### Task description
Every line from the one containing "Screen dimensions: 675x1462" to the end of the records below should be returned exactly; pictures are to be dropped.

*** Block opens ***

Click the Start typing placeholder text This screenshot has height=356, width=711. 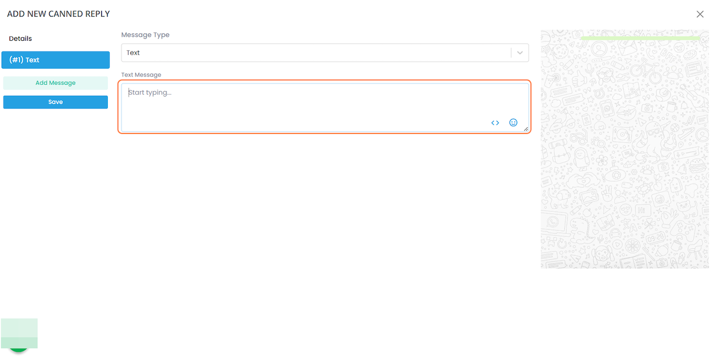[x=150, y=92]
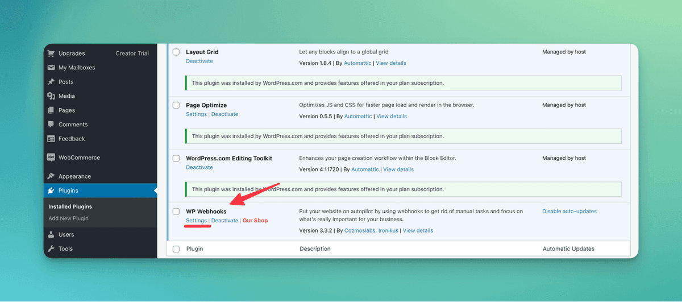
Task: Toggle the select-all Plugin footer checkbox
Action: (x=176, y=249)
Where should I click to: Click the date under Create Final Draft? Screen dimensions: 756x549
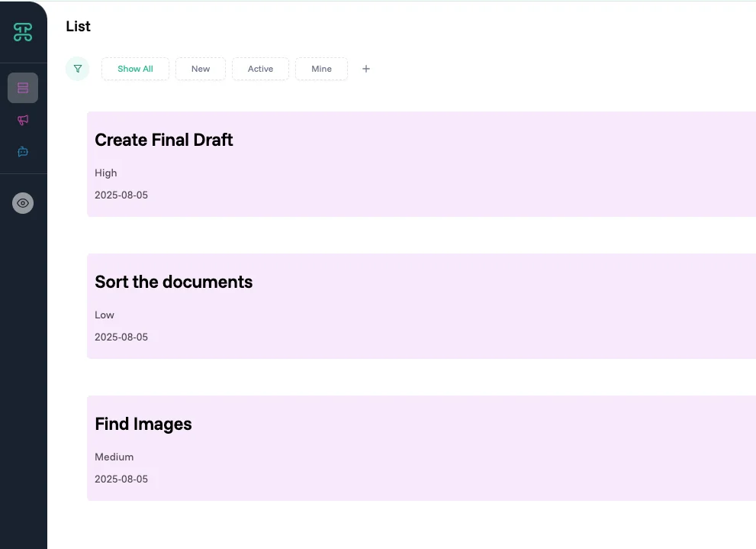pos(121,195)
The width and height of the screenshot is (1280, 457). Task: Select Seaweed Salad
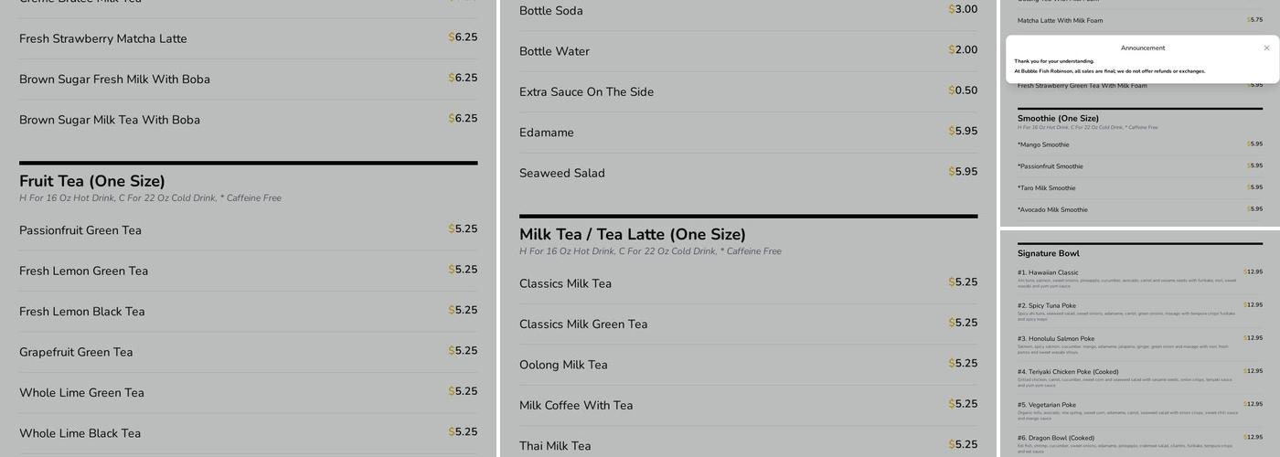tap(562, 174)
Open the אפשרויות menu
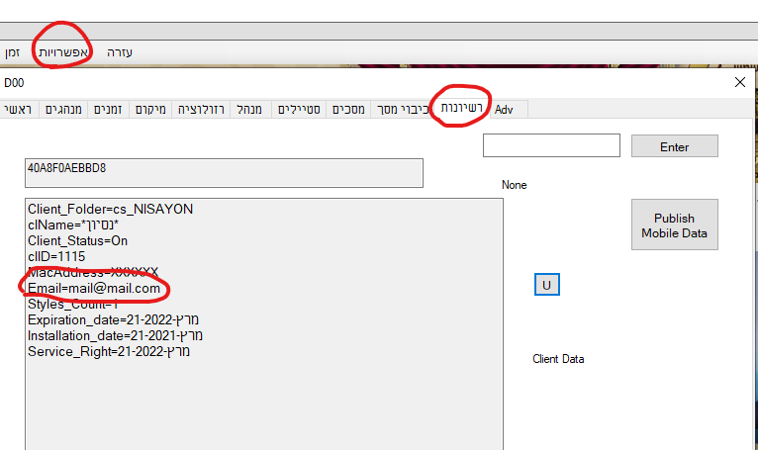This screenshot has width=758, height=450. click(x=63, y=51)
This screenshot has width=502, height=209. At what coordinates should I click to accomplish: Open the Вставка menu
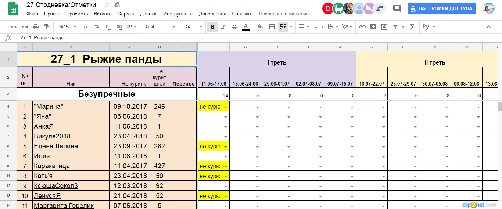[103, 14]
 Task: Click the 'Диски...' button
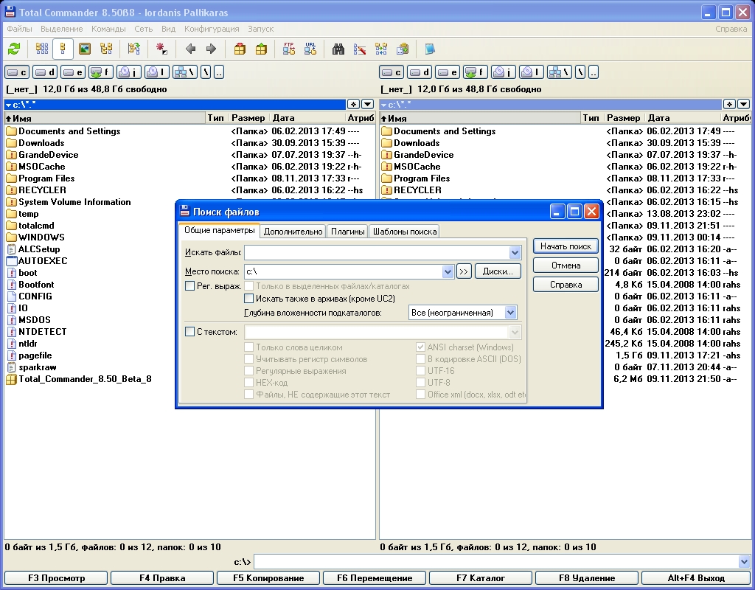(498, 271)
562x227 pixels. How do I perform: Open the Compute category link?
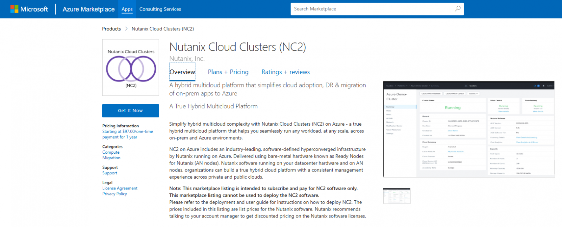pyautogui.click(x=111, y=152)
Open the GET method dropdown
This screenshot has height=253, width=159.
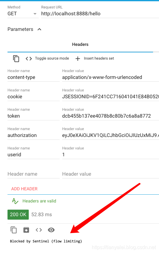(23, 14)
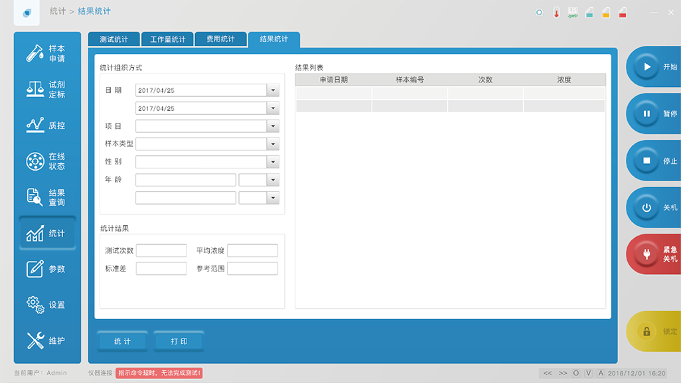Open the 在线状态 online status view
This screenshot has height=383, width=681.
click(45, 161)
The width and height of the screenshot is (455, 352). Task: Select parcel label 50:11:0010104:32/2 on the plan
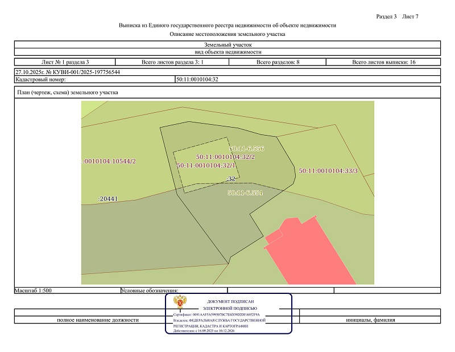225,157
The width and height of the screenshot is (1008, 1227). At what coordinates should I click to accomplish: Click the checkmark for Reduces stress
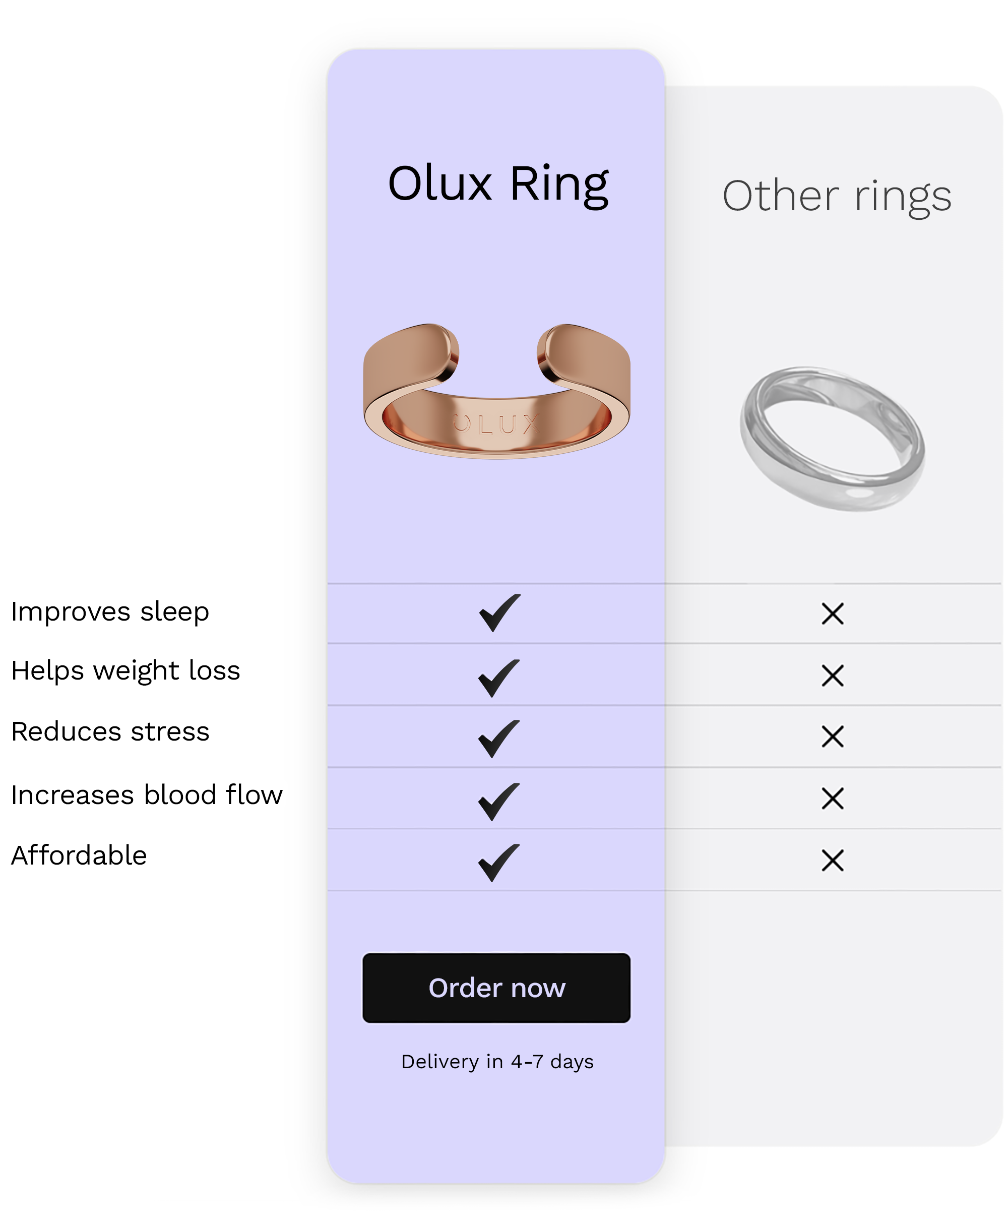pyautogui.click(x=498, y=738)
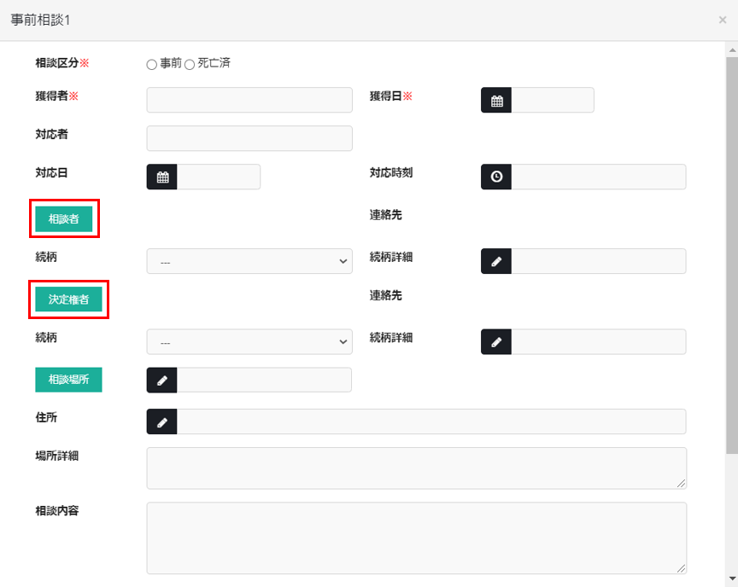Click the pencil icon for 相談者's 続柄詳細
738x587 pixels.
496,261
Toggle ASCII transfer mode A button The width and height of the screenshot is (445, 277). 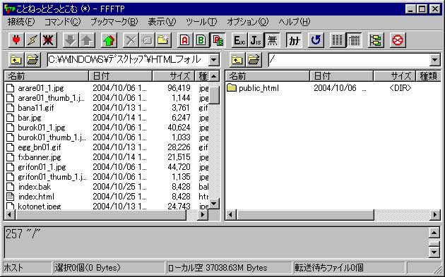pyautogui.click(x=185, y=40)
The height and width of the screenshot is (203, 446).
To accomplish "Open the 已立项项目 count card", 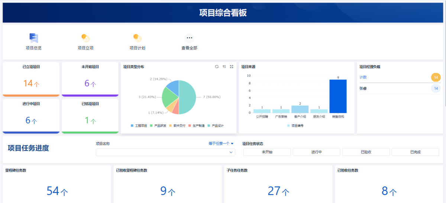I will 31,79.
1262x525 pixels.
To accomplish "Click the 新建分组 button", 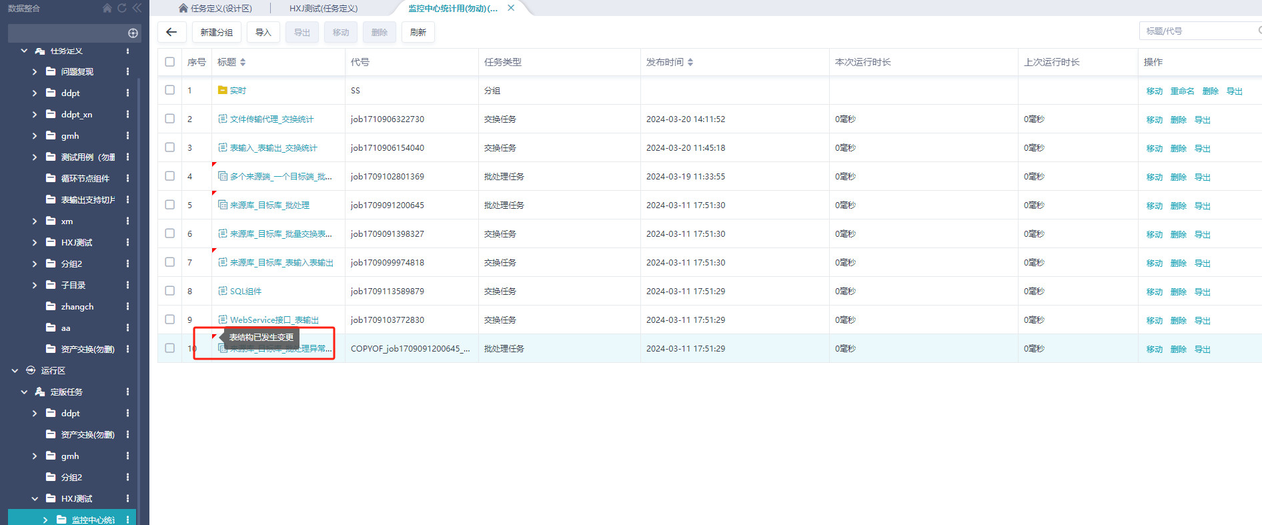I will pos(217,32).
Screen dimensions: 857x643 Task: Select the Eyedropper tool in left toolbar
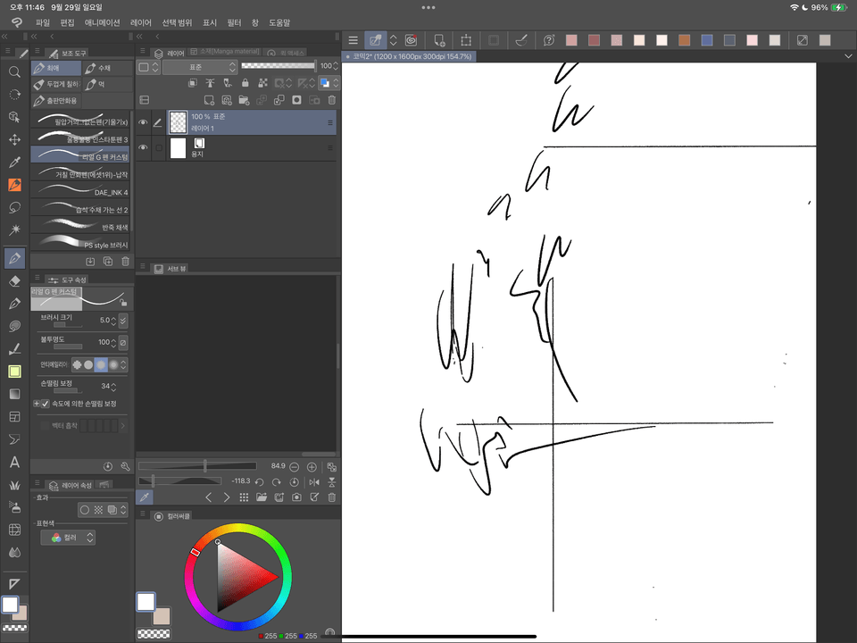point(13,163)
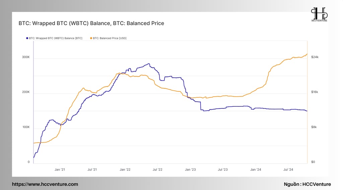The width and height of the screenshot is (343, 190).
Task: Select the Jan '21 x-axis label
Action: (60, 170)
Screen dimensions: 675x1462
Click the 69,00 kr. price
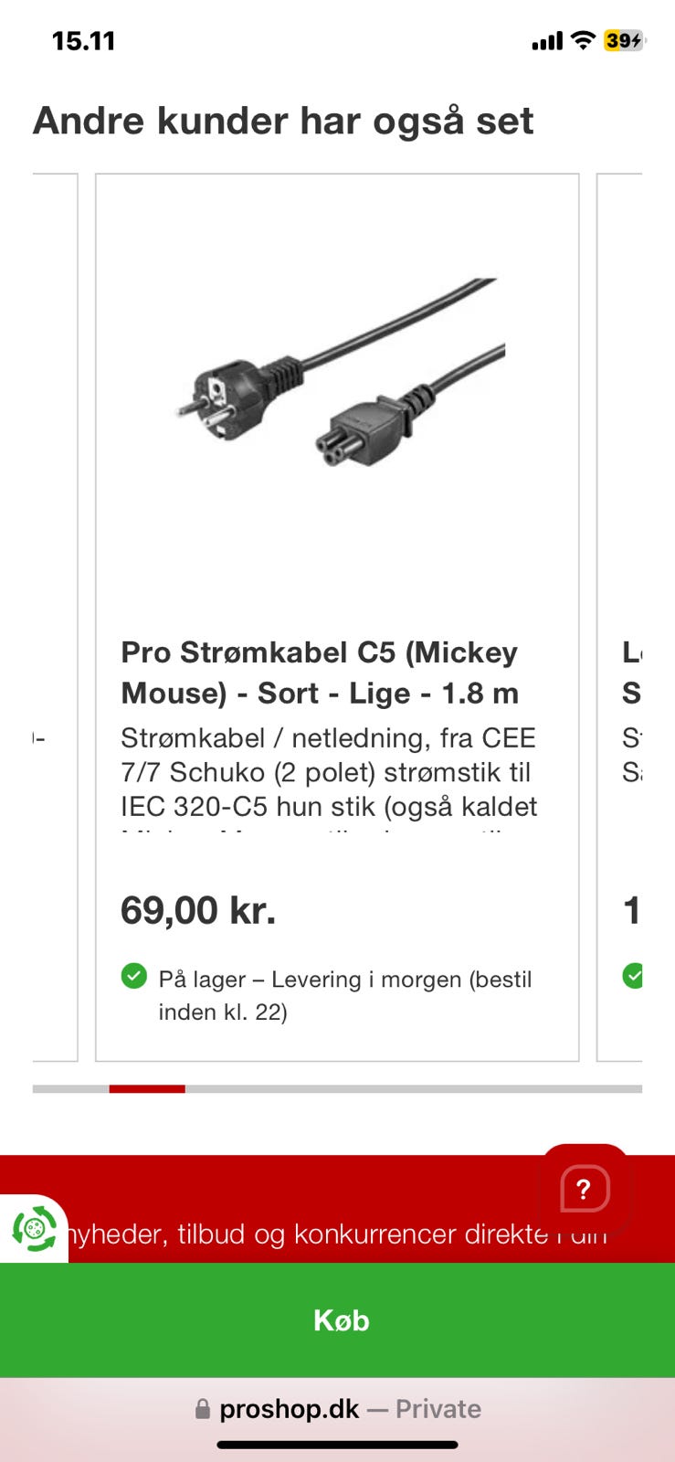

*** Block closes ***

### Reply to the task
Screen dimensions: 675x1462
Click the 69,00 kr. price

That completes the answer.